Pedagogy includes but goes beyond the notion of teaching. It encompasses everything a teacher does to help students learn.

And, pedagogy is focused on helping children to learn. Andragogy is a similar concept, but it is focused on helping adults learn.

 


Beliefs are Drivers of & Part of Pedagogy

Your beliefs drive your actions, and therefore, your beliefs are part of your pedagogy. These include your beliefs about:

  • The purpose of education
  • Your role as a teacher
  • How to treat students and manage their behaviour
  • How your students learn
  • The best ways to teach your students
  • How to go about assessing your students’ learning

But where do these beliefs come from? A lot of our beliefs come from untested theories and fashionable fads. Sadly, many of these theories and fads have little if any grounding in evidence at all.

 


Evidence-Based Pedagogical Beliefs

Beliefs drive your actions. Put another way, your pedagogical beliefs drive your pedagogical practices. Embracing evidence-based pedagogical practices involves:

  • Being willing to let go of or change some of your existing beliefs
  • Based on what research has found about how to best help students learn

Trusting research over popular opinion is a pedagogical belief. And, it is the foundational belief of evidence-based pedagogy.
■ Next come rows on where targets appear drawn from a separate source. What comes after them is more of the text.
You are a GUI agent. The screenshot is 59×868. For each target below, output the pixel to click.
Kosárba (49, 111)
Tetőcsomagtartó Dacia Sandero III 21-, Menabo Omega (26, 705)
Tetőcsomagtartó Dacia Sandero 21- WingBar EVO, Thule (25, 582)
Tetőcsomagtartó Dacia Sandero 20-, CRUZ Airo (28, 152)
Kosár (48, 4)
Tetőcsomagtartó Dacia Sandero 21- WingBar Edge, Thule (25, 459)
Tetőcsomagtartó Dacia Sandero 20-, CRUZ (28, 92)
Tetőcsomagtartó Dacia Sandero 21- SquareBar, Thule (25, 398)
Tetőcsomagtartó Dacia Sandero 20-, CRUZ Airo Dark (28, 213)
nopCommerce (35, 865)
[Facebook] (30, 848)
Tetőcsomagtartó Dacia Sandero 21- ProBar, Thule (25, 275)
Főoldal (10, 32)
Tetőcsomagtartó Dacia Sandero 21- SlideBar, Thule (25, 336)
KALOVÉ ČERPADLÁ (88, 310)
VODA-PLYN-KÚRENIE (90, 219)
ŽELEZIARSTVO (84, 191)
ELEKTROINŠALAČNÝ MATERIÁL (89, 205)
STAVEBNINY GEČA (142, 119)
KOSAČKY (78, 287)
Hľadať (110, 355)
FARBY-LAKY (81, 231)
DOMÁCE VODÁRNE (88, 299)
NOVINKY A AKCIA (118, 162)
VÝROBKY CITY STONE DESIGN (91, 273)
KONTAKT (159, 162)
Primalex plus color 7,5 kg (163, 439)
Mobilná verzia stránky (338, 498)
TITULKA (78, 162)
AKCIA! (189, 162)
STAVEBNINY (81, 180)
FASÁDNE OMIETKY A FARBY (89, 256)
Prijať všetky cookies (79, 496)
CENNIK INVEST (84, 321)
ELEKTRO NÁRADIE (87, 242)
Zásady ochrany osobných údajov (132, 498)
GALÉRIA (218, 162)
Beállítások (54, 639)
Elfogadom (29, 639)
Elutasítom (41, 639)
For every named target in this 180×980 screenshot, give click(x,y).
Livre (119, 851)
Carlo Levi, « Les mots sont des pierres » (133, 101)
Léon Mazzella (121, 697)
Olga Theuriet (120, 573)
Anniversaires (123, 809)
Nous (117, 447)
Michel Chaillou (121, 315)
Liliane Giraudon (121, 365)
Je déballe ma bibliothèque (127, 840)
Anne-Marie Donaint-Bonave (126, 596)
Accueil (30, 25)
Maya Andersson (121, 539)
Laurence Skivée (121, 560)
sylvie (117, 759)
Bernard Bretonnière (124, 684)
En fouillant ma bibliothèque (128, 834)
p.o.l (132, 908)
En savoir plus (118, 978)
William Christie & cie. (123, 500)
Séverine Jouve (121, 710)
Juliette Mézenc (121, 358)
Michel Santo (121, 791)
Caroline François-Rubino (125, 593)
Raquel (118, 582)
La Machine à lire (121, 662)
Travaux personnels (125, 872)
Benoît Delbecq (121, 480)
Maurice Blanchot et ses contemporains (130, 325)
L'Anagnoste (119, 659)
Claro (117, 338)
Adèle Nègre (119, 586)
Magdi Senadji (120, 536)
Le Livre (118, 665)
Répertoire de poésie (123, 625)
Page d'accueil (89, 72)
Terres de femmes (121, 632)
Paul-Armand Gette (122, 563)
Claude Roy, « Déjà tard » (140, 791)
What You Do as a Teacher Matters!

A second core belief of evidence-based pedagogy is that what you do as a teacher makes a difference to your students’ growth and success.

Students success at school is helped or hindered by many factors. Some of these are outside of your control. These include:

  • Students who suffer frequent illnesses or chronic conditions such as ADHD
  • The home life of your students
  • Students natural abilities and tendencies

Yet, without denying the impact such factors have, what you do as a teacher also makes a difference to how well your students do at school.

 


9 Evidence-Based Pedagogical Practices

As research is ongoing, we are discovering more and more about how to help children learn. So, there is no single list of pedagogical practices that is set in stone. Yet, here is a snapshot of what we know now.

1Your Relationship with Your Students Matters

Forging a positive and professional relationship is an important pedagogical practice. It has a direct impact on your students’ academic success. It also has an indirect impact through influencing things such as students’ self-efficacy, engagement and behaviour.

Second pedagogical practiceClarity & Alignment are Crucial Pedagogical Practices

You need to be clear about what you want your students to learn. It doesn’t matter whether you achieve such clarity through learning intentions, goals, success criteria or some other method. What matters is that you are clear about what your students must know and be able to do to achieve success – and how you will assess that success. See –Teacher Clarity.

Then, you must align what you teach, how you teach and what you get your students doing accordingly.

3Either-Or Beliefs Can Be Flawed Ways of Thinking

Quite often, different ways of teaching are presented as polar opposites. For example, teacher-led explicit instruction vs. student-led discovery and inquiry learning. Sometimes, such a comparison is worthwhile as one is clearly more effective than the other. Yet, often, a more nuanced understanding is needed. For example, two seemingly opposing approaches may work well together or may be appropriate at different stages of learning.

See – Finding 2.

pedagogical practice 4Some Teaching Strategies Have More Impact Than Others

Keeping in mind the importance of nuance, sometimes a particular teaching strategy has more impact than alternative teaching strategies. The size of such differences can be measured using effect sizes, percentile gains or months progressed. See 10 Evidence-Based Teaching Strategies and 6 High-Impact Teaching Strategies.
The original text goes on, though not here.